Advanced SQL Study Notes
Chapter 1: JOINS and Set Operations
1. Inner Join (Revisited with Advanced Understanding)
An inner join returns rows that have matching values in both tables. At the advanced level, understanding join cardinality and join ordering matters.
Key points:
- An inner join requires a matching condition.
- Rows without matches in either table are filtered out.
- The final cardinality depends on the uniqueness of join keys.
Example:
SELECT c.customer_id, c.name, o.order_id, o.amount
FROM customers c
INNER JOIN orders o
ON c.customer_id = o.customer_id;
Follow-up questions:
- What happens if the join key in the orders table is not unique?
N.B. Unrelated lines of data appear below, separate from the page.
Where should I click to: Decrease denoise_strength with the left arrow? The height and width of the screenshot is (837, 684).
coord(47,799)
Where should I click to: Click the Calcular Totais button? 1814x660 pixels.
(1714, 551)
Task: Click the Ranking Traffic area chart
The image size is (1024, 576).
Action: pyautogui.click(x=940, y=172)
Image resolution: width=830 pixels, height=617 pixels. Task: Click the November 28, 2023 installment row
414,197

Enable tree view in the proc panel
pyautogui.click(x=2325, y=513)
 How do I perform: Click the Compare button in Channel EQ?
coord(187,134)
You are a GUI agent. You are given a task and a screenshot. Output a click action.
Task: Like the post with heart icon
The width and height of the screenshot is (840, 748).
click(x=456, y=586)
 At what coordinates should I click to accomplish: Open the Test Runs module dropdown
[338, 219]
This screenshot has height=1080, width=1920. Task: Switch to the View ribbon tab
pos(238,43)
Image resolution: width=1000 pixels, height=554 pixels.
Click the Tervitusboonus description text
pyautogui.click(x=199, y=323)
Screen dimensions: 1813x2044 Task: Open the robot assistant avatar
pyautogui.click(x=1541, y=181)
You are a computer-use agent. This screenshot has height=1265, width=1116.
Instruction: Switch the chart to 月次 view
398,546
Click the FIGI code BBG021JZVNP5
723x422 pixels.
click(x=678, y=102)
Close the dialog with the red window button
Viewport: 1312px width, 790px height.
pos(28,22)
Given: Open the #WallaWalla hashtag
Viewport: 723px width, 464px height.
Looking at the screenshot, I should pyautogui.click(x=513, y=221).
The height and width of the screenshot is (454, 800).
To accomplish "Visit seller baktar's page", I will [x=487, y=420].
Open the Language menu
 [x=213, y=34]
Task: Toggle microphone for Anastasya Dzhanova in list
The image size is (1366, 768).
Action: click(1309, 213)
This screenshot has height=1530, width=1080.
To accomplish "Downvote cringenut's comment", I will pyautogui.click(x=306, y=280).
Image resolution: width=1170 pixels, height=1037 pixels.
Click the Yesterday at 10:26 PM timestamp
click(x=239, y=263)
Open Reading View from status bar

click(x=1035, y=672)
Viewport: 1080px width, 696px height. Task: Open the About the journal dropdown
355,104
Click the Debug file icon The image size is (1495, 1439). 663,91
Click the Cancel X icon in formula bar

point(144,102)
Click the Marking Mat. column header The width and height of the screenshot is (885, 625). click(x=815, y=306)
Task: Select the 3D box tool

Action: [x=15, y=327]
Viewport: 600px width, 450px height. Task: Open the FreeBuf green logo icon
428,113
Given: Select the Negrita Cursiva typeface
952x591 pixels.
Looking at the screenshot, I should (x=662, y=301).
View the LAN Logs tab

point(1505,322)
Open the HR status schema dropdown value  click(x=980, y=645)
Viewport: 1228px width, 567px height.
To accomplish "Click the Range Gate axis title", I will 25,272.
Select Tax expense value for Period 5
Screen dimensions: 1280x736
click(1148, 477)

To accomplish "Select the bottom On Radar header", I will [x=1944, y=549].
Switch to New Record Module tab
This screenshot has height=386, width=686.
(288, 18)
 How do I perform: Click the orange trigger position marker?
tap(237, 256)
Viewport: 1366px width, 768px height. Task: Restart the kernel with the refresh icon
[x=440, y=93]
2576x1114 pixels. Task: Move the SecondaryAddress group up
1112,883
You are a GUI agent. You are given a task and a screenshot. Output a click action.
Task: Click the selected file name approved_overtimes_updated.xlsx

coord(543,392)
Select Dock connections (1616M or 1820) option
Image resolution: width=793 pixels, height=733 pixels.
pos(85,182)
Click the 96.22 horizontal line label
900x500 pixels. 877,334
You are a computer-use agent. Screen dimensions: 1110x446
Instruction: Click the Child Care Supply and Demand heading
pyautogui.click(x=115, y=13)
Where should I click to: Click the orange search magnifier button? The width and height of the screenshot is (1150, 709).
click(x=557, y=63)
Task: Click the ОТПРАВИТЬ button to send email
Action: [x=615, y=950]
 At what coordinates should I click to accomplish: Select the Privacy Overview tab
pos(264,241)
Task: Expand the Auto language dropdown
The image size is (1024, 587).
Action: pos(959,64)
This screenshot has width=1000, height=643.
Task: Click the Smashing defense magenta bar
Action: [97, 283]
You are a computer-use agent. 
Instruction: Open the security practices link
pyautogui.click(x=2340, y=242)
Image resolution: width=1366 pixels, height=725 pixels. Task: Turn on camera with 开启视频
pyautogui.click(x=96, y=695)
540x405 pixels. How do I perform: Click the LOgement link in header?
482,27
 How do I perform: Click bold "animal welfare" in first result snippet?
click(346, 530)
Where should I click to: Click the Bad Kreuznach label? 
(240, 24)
- How can you detect unintentional many-to-many joins?
- How does the database optimizer decide join order?
2. Left Join
A left join returns all rows from the left table and the matching rows from the right table. If there is no match, NULLs appear on the right side.
Important details:
- Useful to detect missing relationships.
- Preserves all rows from the left table while extending them with optional data.
Example:
SELECT e.employee_id, e.name, d.department_name
FROM employees e
LEFT JOIN departments d
ON e.department_id = d.department_id;
Follow-up questions:
- How do you filter only non-matching rows?
- What issues appear when using aggregates after a left join?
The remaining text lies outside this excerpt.